**Extract provided**
WDL 1.2 provides a solution to this reproducibility problem with the Extended File/Directory Input/Output Format. An execution engine that supports this format will accept a JSON input file in which a directory input is specified as a listing of the files within that directory. The execution engine will only localize the listed files, and it will fail with an error if any of the listed files do not exist.

{
  "wf.indir": {
    "basename": "foo",
    "listing": [
      {
        "type": "File",
        "location": "/mnt/data/results/foo/bar.txt",
        "basename": "something_else.txt"
      },
      {
        "type": "Directory",
        "basename": "baz",
        "listing": [
          {
            "type": "File",
            "location": "/home/fred/qux.fa"
          }
        ]
      }
    ]
  }
}

This can even be used to construct a directory at runtime that consists of files from disparate sources.

Requirements and Hints

Previously the runtime section of a WDL task has been used to declare the resources that the task requires at runtime, such as the number of CPUs or amount of memory. However, the runtime section has two major issues that have become clear over time:

  1. It allows arbitrary attributes that may not be supported by all WDL execution engines.
  2. It allows mixing of “requirements” - resources that the task must have in order to run - and “hints” - attributes that may be used by the execution engine to optimize the execution of the task, but which are not strictly required.

In WDL 1.2, both of these issues are addressed by the introduction of two new sections - requirements and hints - that replace the runtime section. The requirements section contains a controlled set of attributes that are hard requirements of the task - if any of them cannot be satisfied, then the task fails. The hints section, on the other hand, specifies requested resources that the execution may or may not honor, depending on its capabilities. While there are some reserved hints, the user is free to specify additional arbitrary hints that may be specific to an execution engine, a cloud environment, or an HPC job scheduler. The task must be written such that it can complete successfully even if some of its hints are not satisfied.

version 1.2

task dynamic_container {
  input {
    String image_tag = "latest"
    String ubuntu_release
  }

  command <<<
    cat /etc/*-release | grep DISTRIB_CODENAME | cut -f 2 -d '=' > ubuntu_release
    nvcc -V > cuda_version
  >>>
  
  output {
    String is_expected_release = ubuntu_release == read_string("ubuntu_release")
    String cuda_version = read_string("cuda_version")
  }

  requirements {
    container: "nvidia/cuda:~{image_tag}"
    gpu: true
  }

  hints {
    gpu: 2
  }
}

WDL 1.2 adds a new fpga requirement. Similar to gpu, the fpga requirement specifies whether the task requires at least one FPGA resource. This is important to support bioinformatics tools such as Illumina’s DRAGEN, which uses FPGAs for accelerated alignment and variant calling. WDL 1.2 also adds the disks, gpu, fpga reserved hints, which enable workflow authors to provide more specific resource requests, such as a specific type of disk or model of GPU.

**Data extract**
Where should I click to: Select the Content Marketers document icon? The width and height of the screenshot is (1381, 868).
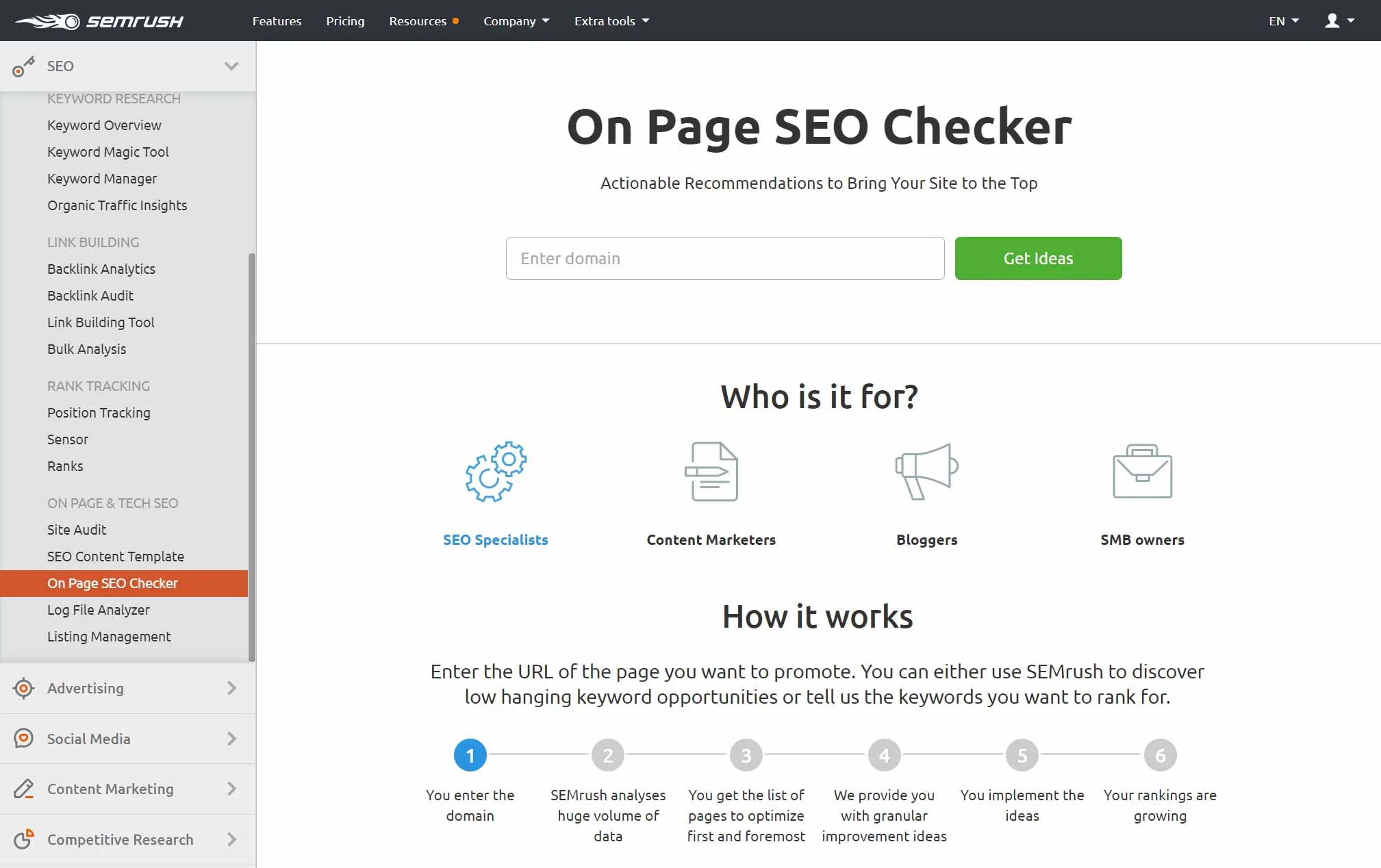[x=711, y=472]
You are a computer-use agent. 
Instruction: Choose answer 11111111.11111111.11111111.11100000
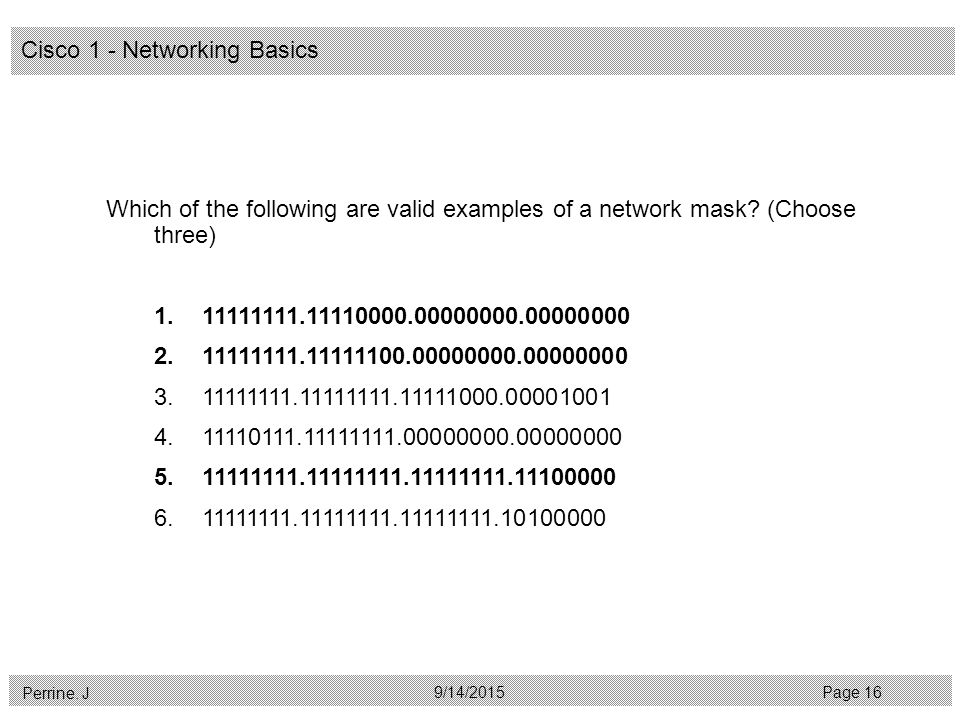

**Task goal**
According to the WDL 1.2 excerpt above, which two new sections replace the runtime section? Please give their names.

**The reply**
The requirements section and the hints section.